Kemune (thought to be the ancient city of Zakhiku) is an archaeological site discovered during a low water level in the reservoir of the Mosul Dam in the Nineveh Governorate, part of the Kurdistan region of Iraq in 2013. The Mitanni era city was destroyed by an earthquake around 1350 BC.

==History==
===Middle Bronze Age===
====Old Assyrian Period====
- occupation

===Late Bronze Age===
====Mitanni Period====
- the city peaked in importance and size, an important stop for caravans and trade.
- a palace
- 10 cuneiform clay tablets.
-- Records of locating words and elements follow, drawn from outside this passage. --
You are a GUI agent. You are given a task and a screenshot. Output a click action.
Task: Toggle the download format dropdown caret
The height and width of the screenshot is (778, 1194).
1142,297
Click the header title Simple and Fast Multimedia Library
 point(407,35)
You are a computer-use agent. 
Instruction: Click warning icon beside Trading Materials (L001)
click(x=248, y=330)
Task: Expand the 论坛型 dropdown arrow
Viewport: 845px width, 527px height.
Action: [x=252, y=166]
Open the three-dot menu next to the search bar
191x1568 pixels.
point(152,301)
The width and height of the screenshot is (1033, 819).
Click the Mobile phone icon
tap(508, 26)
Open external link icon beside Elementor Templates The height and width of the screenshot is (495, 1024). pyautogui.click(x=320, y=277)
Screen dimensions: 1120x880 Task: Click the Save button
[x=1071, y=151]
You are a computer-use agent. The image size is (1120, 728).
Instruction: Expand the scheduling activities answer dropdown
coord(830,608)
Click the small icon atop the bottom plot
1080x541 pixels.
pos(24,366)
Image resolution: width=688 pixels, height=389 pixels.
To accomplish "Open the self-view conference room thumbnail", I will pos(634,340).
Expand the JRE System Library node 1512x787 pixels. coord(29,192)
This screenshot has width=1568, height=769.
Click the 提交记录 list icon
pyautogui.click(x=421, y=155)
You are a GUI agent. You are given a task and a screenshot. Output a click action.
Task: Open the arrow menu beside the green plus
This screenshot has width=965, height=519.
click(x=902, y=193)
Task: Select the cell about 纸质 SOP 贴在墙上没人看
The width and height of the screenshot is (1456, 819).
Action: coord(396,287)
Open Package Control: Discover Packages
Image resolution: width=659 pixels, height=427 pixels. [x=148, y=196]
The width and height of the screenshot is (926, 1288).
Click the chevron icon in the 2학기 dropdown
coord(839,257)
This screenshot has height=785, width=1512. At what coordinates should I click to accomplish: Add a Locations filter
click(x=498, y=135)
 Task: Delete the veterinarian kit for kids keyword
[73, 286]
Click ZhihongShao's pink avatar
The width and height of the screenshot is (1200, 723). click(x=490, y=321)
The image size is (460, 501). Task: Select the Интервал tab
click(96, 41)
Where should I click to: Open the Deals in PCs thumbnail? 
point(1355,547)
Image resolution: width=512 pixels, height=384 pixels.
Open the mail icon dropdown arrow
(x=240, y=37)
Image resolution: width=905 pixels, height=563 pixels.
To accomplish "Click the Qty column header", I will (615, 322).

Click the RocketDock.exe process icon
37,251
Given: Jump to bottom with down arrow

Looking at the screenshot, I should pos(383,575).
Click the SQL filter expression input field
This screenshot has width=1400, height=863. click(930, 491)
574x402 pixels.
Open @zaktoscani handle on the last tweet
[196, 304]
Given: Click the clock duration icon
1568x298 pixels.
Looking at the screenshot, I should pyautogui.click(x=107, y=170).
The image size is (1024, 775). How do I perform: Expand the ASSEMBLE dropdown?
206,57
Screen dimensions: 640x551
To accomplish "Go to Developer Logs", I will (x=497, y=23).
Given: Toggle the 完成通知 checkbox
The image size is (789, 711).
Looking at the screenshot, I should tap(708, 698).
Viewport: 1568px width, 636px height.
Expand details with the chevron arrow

These tablets were the key to identifying the ruins. One of the texts explicitly identifies the site as Zakhiku. Written in Akkadian but with Hurrian names reflecting the elite and local population.
- earthquake destroyed the city (c. 1350 BCE), wall collapse preserved some archaelogical finds

====Middle Assyrian Period====
- Assyrians take over the region (c. 1300 BCE).
- some occupation and activity in the ruins
- 100 cuneiform clay tablets

==Archaeology==
The site was first excavated by German and Kurdish archaeologists in Autumn 2018. The excavation was led by Ivana Puljiz of the University of Tübingen. The work concentrated on the remains of the palace. Ten Mitanni-era tablets were discovered.

In 2021 extremely low water levels in the reservoir, due to a severe drought, again exposed the site and, in January and February 2022 the Kurdistan Archaeology Organization and University of Tübingen conducted additional emergency rescue excavations.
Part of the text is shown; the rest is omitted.